> **What is required**: The answer should contain all of the records below, each one copied word for word.
=== Begin Enclosure ===
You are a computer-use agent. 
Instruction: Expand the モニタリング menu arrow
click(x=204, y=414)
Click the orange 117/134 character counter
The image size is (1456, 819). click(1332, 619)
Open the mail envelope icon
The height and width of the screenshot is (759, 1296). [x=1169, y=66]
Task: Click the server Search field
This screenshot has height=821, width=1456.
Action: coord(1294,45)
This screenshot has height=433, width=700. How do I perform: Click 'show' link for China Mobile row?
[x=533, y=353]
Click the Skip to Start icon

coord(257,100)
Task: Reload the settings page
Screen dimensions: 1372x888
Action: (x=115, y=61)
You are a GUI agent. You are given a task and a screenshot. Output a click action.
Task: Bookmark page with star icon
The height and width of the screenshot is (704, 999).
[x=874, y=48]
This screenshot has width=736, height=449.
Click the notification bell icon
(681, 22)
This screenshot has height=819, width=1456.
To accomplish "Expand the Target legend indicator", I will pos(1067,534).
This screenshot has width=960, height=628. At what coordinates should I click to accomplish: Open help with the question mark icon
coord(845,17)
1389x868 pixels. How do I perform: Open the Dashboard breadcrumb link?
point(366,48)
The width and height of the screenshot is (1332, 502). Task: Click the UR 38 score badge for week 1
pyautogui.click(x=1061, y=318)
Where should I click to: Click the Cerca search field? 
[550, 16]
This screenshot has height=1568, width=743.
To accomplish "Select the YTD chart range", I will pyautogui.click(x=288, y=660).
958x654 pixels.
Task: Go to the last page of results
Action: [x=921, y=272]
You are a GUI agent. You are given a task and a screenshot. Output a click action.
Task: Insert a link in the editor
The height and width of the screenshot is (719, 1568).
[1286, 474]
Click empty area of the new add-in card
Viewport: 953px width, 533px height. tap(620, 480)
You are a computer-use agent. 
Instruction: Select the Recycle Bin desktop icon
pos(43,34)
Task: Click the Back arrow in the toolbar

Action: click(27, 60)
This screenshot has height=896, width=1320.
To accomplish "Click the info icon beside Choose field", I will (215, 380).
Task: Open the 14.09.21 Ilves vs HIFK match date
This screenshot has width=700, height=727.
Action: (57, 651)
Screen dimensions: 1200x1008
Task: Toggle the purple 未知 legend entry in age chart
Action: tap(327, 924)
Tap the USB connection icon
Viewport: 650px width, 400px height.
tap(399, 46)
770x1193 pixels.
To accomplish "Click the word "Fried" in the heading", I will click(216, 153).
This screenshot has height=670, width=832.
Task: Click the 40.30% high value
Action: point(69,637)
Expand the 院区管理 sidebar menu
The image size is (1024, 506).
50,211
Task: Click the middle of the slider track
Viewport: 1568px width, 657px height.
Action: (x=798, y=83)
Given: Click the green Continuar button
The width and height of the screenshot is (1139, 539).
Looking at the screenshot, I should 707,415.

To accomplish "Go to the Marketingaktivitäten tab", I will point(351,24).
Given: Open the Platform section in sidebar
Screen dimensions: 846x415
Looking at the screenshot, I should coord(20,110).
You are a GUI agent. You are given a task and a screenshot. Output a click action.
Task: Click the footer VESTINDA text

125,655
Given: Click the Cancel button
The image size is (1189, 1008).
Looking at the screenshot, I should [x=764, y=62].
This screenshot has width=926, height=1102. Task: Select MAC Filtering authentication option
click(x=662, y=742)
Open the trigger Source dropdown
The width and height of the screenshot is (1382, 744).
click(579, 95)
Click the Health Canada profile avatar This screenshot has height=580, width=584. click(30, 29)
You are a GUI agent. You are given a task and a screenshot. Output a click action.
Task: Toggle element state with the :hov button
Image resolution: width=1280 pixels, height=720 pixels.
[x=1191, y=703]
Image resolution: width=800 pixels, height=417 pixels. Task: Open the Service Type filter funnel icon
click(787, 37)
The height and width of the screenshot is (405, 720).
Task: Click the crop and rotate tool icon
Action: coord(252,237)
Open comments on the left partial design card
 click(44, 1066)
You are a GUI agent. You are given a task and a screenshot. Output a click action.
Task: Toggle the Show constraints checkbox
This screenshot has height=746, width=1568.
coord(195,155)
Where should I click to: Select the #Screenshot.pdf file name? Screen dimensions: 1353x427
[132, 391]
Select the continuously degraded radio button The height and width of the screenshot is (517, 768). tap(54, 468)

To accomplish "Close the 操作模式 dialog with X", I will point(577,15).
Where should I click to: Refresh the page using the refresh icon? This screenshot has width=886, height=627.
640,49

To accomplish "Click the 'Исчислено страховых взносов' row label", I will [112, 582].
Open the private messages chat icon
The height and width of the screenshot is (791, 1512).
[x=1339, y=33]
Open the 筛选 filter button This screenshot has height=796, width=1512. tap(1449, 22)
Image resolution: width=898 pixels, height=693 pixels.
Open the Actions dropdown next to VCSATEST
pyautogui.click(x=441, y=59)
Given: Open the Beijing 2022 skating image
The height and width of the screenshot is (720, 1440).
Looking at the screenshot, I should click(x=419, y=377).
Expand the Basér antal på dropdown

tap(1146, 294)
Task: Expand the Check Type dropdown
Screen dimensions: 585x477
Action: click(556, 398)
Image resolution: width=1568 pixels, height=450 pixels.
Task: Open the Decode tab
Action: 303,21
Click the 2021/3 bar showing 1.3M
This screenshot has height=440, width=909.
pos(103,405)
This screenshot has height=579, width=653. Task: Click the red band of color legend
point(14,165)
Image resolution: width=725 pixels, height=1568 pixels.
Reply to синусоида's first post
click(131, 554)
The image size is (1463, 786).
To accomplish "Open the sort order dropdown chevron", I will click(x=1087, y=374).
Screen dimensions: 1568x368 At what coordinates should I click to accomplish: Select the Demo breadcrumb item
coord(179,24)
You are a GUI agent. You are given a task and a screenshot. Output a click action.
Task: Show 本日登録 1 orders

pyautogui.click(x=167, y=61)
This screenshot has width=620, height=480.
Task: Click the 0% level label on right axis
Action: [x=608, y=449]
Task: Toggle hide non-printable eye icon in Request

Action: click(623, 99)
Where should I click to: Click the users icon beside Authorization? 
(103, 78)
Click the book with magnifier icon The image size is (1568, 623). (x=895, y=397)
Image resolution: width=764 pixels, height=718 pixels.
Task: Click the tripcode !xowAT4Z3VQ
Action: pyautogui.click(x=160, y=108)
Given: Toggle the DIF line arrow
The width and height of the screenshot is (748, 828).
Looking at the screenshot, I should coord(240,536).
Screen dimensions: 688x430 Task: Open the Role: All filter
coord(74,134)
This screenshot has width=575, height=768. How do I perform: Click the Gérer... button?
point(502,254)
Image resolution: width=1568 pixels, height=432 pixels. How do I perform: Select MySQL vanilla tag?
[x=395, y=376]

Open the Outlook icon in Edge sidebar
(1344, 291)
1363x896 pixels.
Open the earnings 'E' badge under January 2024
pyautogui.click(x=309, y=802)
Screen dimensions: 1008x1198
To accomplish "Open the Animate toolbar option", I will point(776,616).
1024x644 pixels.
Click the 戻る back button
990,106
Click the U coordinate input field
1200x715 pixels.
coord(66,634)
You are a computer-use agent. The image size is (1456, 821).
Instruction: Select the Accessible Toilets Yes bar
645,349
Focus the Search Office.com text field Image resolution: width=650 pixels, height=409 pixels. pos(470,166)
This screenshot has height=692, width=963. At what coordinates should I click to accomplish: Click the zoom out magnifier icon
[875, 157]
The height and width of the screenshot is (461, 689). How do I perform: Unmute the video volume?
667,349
=== End Enclosure ===
> **Result**:
You are a computer-use agent. 
Instruction: Expand the モニタリング menu arrow
click(x=204, y=414)
Click the orange 117/134 character counter
The image size is (1456, 819). click(1332, 619)
Open the mail envelope icon
The height and width of the screenshot is (759, 1296). [x=1169, y=66]
Task: Click the server Search field
This screenshot has height=821, width=1456.
Action: coord(1294,45)
This screenshot has height=433, width=700. How do I perform: Click 'show' link for China Mobile row?
[x=533, y=353]
Click the Skip to Start icon

coord(257,100)
Task: Reload the settings page
Screen dimensions: 1372x888
Action: (x=115, y=61)
You are a GUI agent. You are given a task and a screenshot. Output a click action.
Task: Bookmark page with star icon
The height and width of the screenshot is (704, 999).
[x=874, y=48]
This screenshot has width=736, height=449.
Click the notification bell icon
(681, 22)
This screenshot has height=819, width=1456.
To accomplish "Expand the Target legend indicator", I will pos(1067,534).
This screenshot has width=960, height=628. At what coordinates should I click to accomplish: Open help with the question mark icon
coord(845,17)
1389x868 pixels. How do I perform: Open the Dashboard breadcrumb link?
point(366,48)
The width and height of the screenshot is (1332, 502). Task: Click the UR 38 score badge for week 1
pyautogui.click(x=1061, y=318)
Where should I click to: Click the Cerca search field? 
[550, 16]
This screenshot has height=1568, width=743.
To accomplish "Select the YTD chart range", I will pyautogui.click(x=288, y=660).
958x654 pixels.
Task: Go to the last page of results
Action: [x=921, y=272]
You are a GUI agent. You are given a task and a screenshot. Output a click action.
Task: Insert a link in the editor
The height and width of the screenshot is (719, 1568).
[1286, 474]
Click empty area of the new add-in card
Viewport: 953px width, 533px height. tap(620, 480)
You are a computer-use agent. 
Instruction: Select the Recycle Bin desktop icon
pos(43,34)
Task: Click the Back arrow in the toolbar

Action: click(27, 60)
This screenshot has height=896, width=1320.
To accomplish "Click the info icon beside Choose field", I will (215, 380).
Task: Open the 14.09.21 Ilves vs HIFK match date
This screenshot has width=700, height=727.
Action: (57, 651)
Screen dimensions: 1200x1008
Task: Toggle the purple 未知 legend entry in age chart
Action: tap(327, 924)
Tap the USB connection icon
Viewport: 650px width, 400px height.
tap(399, 46)
770x1193 pixels.
To accomplish "Click the word "Fried" in the heading", I will click(216, 153).
This screenshot has height=670, width=832.
Task: Click the 40.30% high value
Action: point(69,637)
Expand the 院区管理 sidebar menu
The image size is (1024, 506).
50,211
Task: Click the middle of the slider track
Viewport: 1568px width, 657px height.
Action: (x=798, y=83)
Given: Click the green Continuar button
The width and height of the screenshot is (1139, 539).
Looking at the screenshot, I should 707,415.

To accomplish "Go to the Marketingaktivitäten tab", I will point(351,24).
Given: Open the Platform section in sidebar
Screen dimensions: 846x415
Looking at the screenshot, I should coord(20,110).
You are a GUI agent. You are given a task and a screenshot. Output a click action.
Task: Click the footer VESTINDA text

125,655
Given: Click the Cancel button
The image size is (1189, 1008).
Looking at the screenshot, I should [x=764, y=62].
This screenshot has width=926, height=1102. Task: Select MAC Filtering authentication option
click(x=662, y=742)
Open the trigger Source dropdown
The width and height of the screenshot is (1382, 744).
click(579, 95)
Click the Health Canada profile avatar This screenshot has height=580, width=584. click(30, 29)
You are a GUI agent. You are given a task and a screenshot. Output a click action.
Task: Toggle element state with the :hov button
Image resolution: width=1280 pixels, height=720 pixels.
[x=1191, y=703]
Image resolution: width=800 pixels, height=417 pixels. Task: Open the Service Type filter funnel icon
click(787, 37)
The height and width of the screenshot is (405, 720).
Task: Click the crop and rotate tool icon
Action: coord(252,237)
Open comments on the left partial design card
 click(44, 1066)
You are a GUI agent. You are given a task and a screenshot. Output a click action.
Task: Toggle the Show constraints checkbox
This screenshot has height=746, width=1568.
coord(195,155)
Where should I click to: Select the #Screenshot.pdf file name? Screen dimensions: 1353x427
[132, 391]
Select the continuously degraded radio button The height and width of the screenshot is (517, 768). tap(54, 468)

To accomplish "Close the 操作模式 dialog with X", I will point(577,15).
Where should I click to: Refresh the page using the refresh icon? This screenshot has width=886, height=627.
640,49

To accomplish "Click the 'Исчислено страховых взносов' row label", I will [112, 582].
Open the private messages chat icon
The height and width of the screenshot is (791, 1512).
[x=1339, y=33]
Open the 筛选 filter button This screenshot has height=796, width=1512. tap(1449, 22)
Image resolution: width=898 pixels, height=693 pixels.
Open the Actions dropdown next to VCSATEST
pyautogui.click(x=441, y=59)
Given: Open the Beijing 2022 skating image
The height and width of the screenshot is (720, 1440).
Looking at the screenshot, I should click(x=419, y=377).
Expand the Basér antal på dropdown

tap(1146, 294)
Task: Expand the Check Type dropdown
Screen dimensions: 585x477
Action: click(556, 398)
Image resolution: width=1568 pixels, height=450 pixels.
Task: Open the Decode tab
Action: 303,21
Click the 2021/3 bar showing 1.3M
This screenshot has height=440, width=909.
pos(103,405)
This screenshot has height=579, width=653. Task: Click the red band of color legend
point(14,165)
Image resolution: width=725 pixels, height=1568 pixels.
Reply to синусоида's first post
click(131, 554)
The image size is (1463, 786).
To accomplish "Open the sort order dropdown chevron", I will click(x=1087, y=374).
Screen dimensions: 1568x368 At what coordinates should I click to accomplish: Select the Demo breadcrumb item
coord(179,24)
You are a GUI agent. You are given a task and a screenshot. Output a click action.
Task: Show 本日登録 1 orders

pyautogui.click(x=167, y=61)
This screenshot has width=620, height=480.
Task: Click the 0% level label on right axis
Action: [x=608, y=449]
Task: Toggle hide non-printable eye icon in Request

Action: click(623, 99)
Where should I click to: Click the users icon beside Authorization? 
(103, 78)
Click the book with magnifier icon The image size is (1568, 623). (x=895, y=397)
Image resolution: width=764 pixels, height=718 pixels.
Task: Click the tripcode !xowAT4Z3VQ
Action: pyautogui.click(x=160, y=108)
Given: Toggle the DIF line arrow
The width and height of the screenshot is (748, 828).
Looking at the screenshot, I should coord(240,536).
Screen dimensions: 688x430 Task: Open the Role: All filter
coord(74,134)
This screenshot has width=575, height=768. How do I perform: Click the Gérer... button?
point(502,254)
Image resolution: width=1568 pixels, height=432 pixels. How do I perform: Select MySQL vanilla tag?
[x=395, y=376]

Open the Outlook icon in Edge sidebar
(1344, 291)
1363x896 pixels.
Open the earnings 'E' badge under January 2024
pyautogui.click(x=309, y=802)
Screen dimensions: 1008x1198
To accomplish "Open the Animate toolbar option", I will point(776,616).
1024x644 pixels.
Click the 戻る back button
990,106
Click the U coordinate input field
1200x715 pixels.
coord(66,634)
You are a computer-use agent. The image size is (1456, 821).
Instruction: Select the Accessible Toilets Yes bar
645,349
Focus the Search Office.com text field Image resolution: width=650 pixels, height=409 pixels. pos(470,166)
This screenshot has height=692, width=963. At what coordinates should I click to accomplish: Click the zoom out magnifier icon
[875, 157]
The height and width of the screenshot is (461, 689). How do I perform: Unmute the video volume?
667,349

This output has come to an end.